Marketing efficiency is always driven when there's an omnichannel experience, and people can see and touch and be reminded that the business exists. Unfortunately, today, the only reminder are old signs on old buildings that are sitting empty today. And many customers who we e-mail often contact the call center and say, is this a scam? Is this spam? We thought the company went out of business.

So part of the strategy of bringing Bed Bath & Beyond, the brand and the offering back to life in an omnichannel way, in an asset-light way, in a risk-free way for our company is to remind people that the company is back. There has been a lot of press in the last 7 days about Bed Bath & Beyond opening stores again. We always see a bump in traffic to the website any time that happens.

Over time, it is our expectation that a combination of reminding customers that the business exists, getting and capturing their information at a 0 cost basis because they're giving us their information in the register, we're not having to induce them into a transaction and allowing them to enjoy the value that the brand had before in creating efficiency and affinity is ultimately why we believe marketing efficiency sales growth and margin start to really come together.

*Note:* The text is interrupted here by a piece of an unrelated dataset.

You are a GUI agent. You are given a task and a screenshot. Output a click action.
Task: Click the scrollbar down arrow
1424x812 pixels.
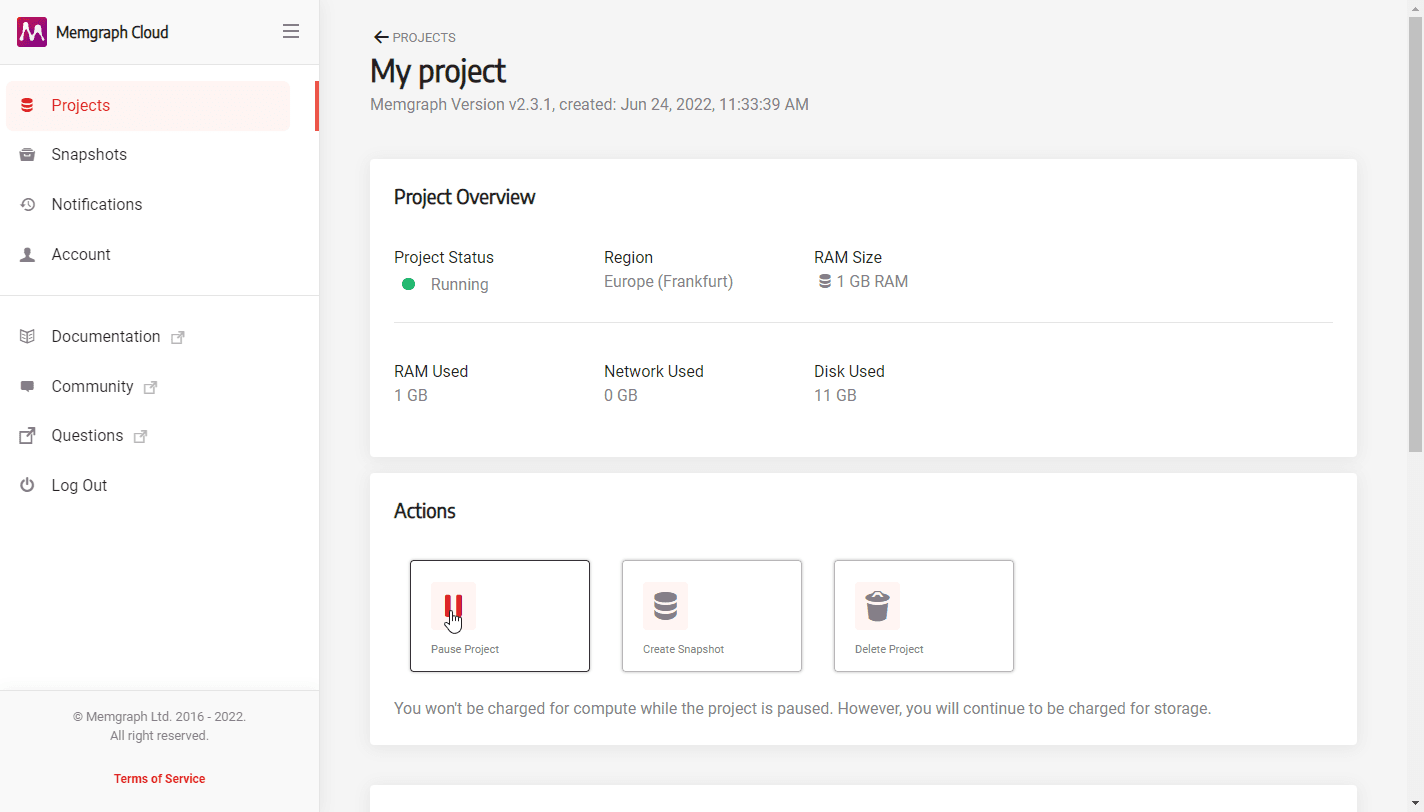click(x=1415, y=804)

The expense piece, which we'll get to in a little bit, is actually pretty exciting as well. So when you hear this idea that Bed Bath & Beyond is coming back, I want to clarify it, the 2 forms that are being discussed. As it relates to Kirkland's, it would be a conversion of existing stores that Amy decides to convert in a 5,000 to 15,000 square foot format. We call that a neighborhood format. That is done entirely through the Kirkland's supply chain using their merchandising organization, using their store staffing model, using their balance sheet to bring that brand back to life.

In exchange for that, Kirkland received a $17 million senior secured loan from our company at a rate equal to the ABL lender. On top of that, we bought $8 million worth of equity. Not all of it has converted yet, but once converted after shareholder approval, would represent 40% of the common. From a financial enhancement standpoint, the company -- our company Beyond, for providing that transaction and providing other non-hard cost services, will receive 0.25% of all of Kirkland's revenue in totality, both in-store in the existing Kirkland's stores, online and the existing Kirkland's online business. And in addition to that, if any of the stores open up, when they open up as Bed Bath, we'll receive a 3% royalty on top of that 0.25% for every single dollar that's generated in those locations.

Furthermore, we have come up with an arrangement where we will help monetize and improve kirklands.com. Kirklands.com today does about $115 million of top line on a TTM basis. Our company will receive 1.5% of all the incremental revenue driven over the $117 million. It is our goal to make available to Kirkland's a wider swath of offering so they can leverage their existing base.

The Kirkland's brand has been around for over 50 years, started by a family, wonderful Kirkland family. It's not a made-up name. It is named after a family that started the business. After 50 years, we believe that, that brand has very strong dominance. When you look at the $0.5 billion they do through their 300-plus stores, it doesn't sound like a big number. But if you look at the average cost of the item, there are a lot of transactions.

What we saw as an opportunity in that business is a superior management team who understands merchandising to the absolute best. You look at the margin profile of that business, north of 50% in gross margins. You look at the cleanliness of their inventory, very, very small percentage of their inventory is aged. And you look at the way they manage the store operations, and you see an absolute gold mine.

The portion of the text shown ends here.